- Records:
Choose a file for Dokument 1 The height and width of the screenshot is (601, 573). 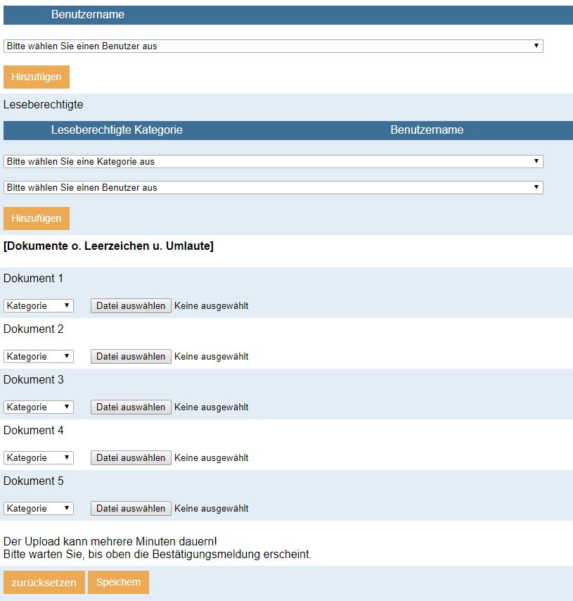click(131, 306)
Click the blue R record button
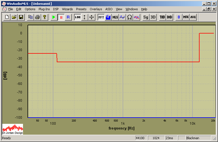218x142 pixels. coord(68,17)
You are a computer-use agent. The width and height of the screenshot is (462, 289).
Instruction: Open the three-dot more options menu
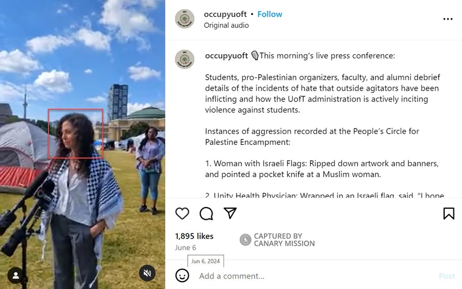pyautogui.click(x=448, y=19)
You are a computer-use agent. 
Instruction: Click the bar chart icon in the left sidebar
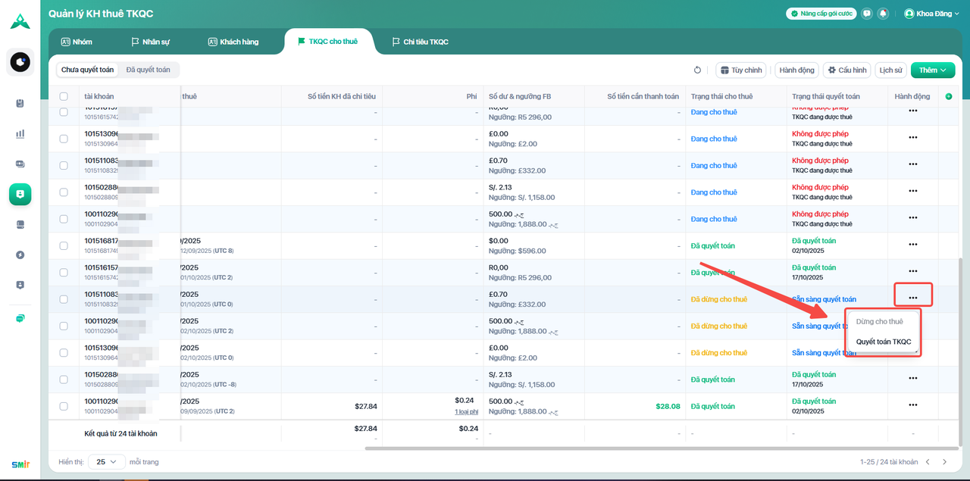[x=20, y=134]
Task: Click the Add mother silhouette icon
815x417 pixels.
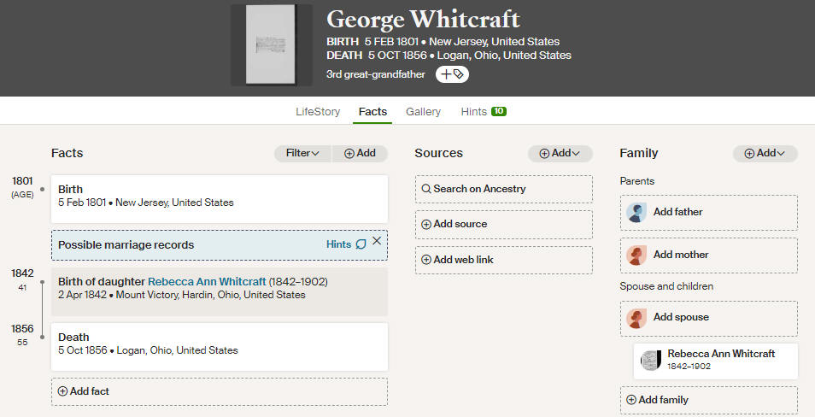Action: click(x=636, y=255)
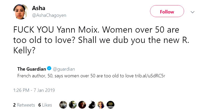Viewport: 208px width, 112px height.
Task: Open the third liker avatar with red tones
Action: click(82, 104)
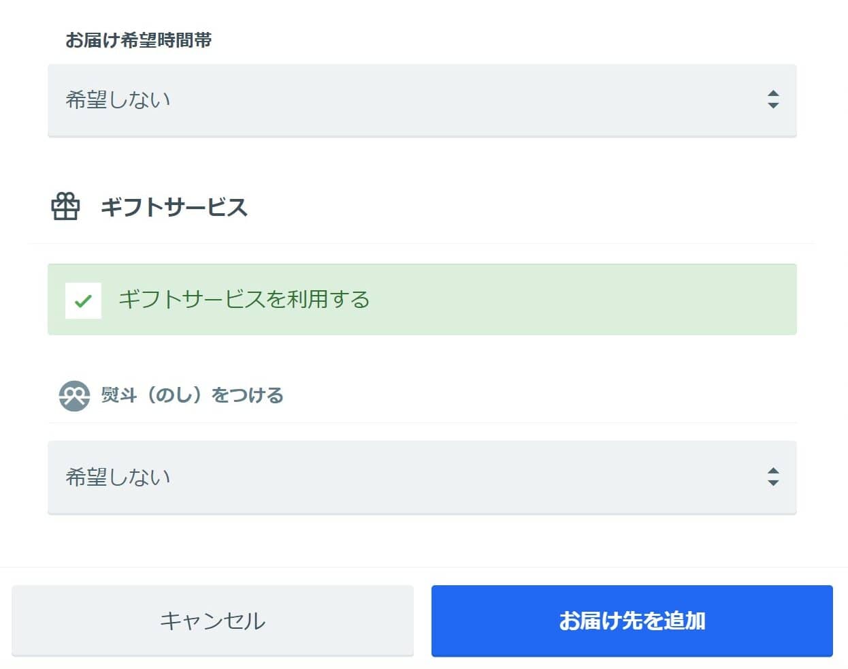Click the ギフトサービス section heading
The height and width of the screenshot is (669, 848).
tap(174, 206)
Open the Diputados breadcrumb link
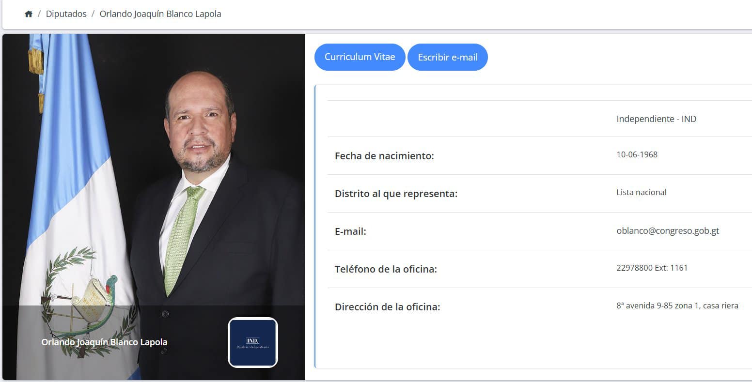This screenshot has width=752, height=382. (66, 14)
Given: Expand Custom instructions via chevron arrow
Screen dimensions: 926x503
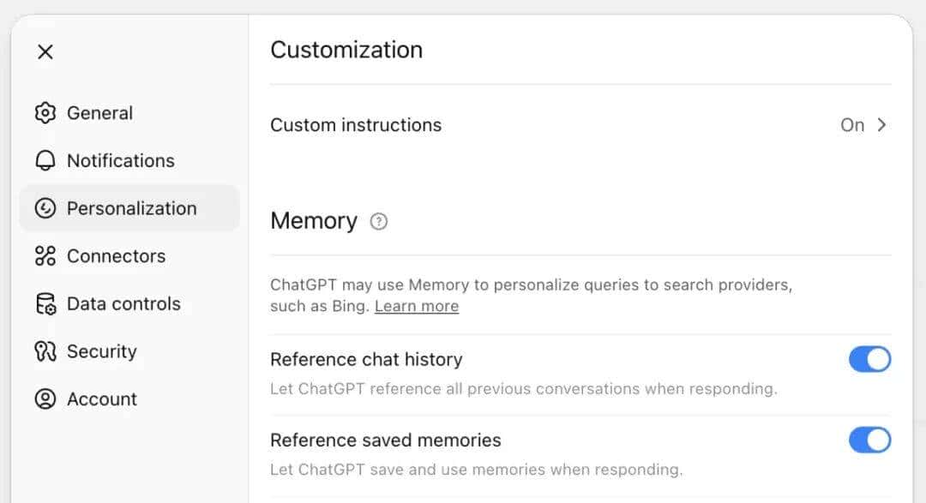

- What is being asked: Your answer must be everything above from the line with "Click the blue R record button" down to the line with "Task: Click the Add mother silhouette icon", word for word, and no pictures.

- Output below:
Click the blue R record button
218x142 pixels. coord(68,17)
You are a computer-use agent. The width and height of the screenshot is (462, 289).
Instruction: Open the three-dot more options menu
pyautogui.click(x=448, y=19)
You are a computer-use agent. 
Instruction: Click the bar chart icon in the left sidebar
[x=20, y=134]
Task: Click the Add mother silhouette icon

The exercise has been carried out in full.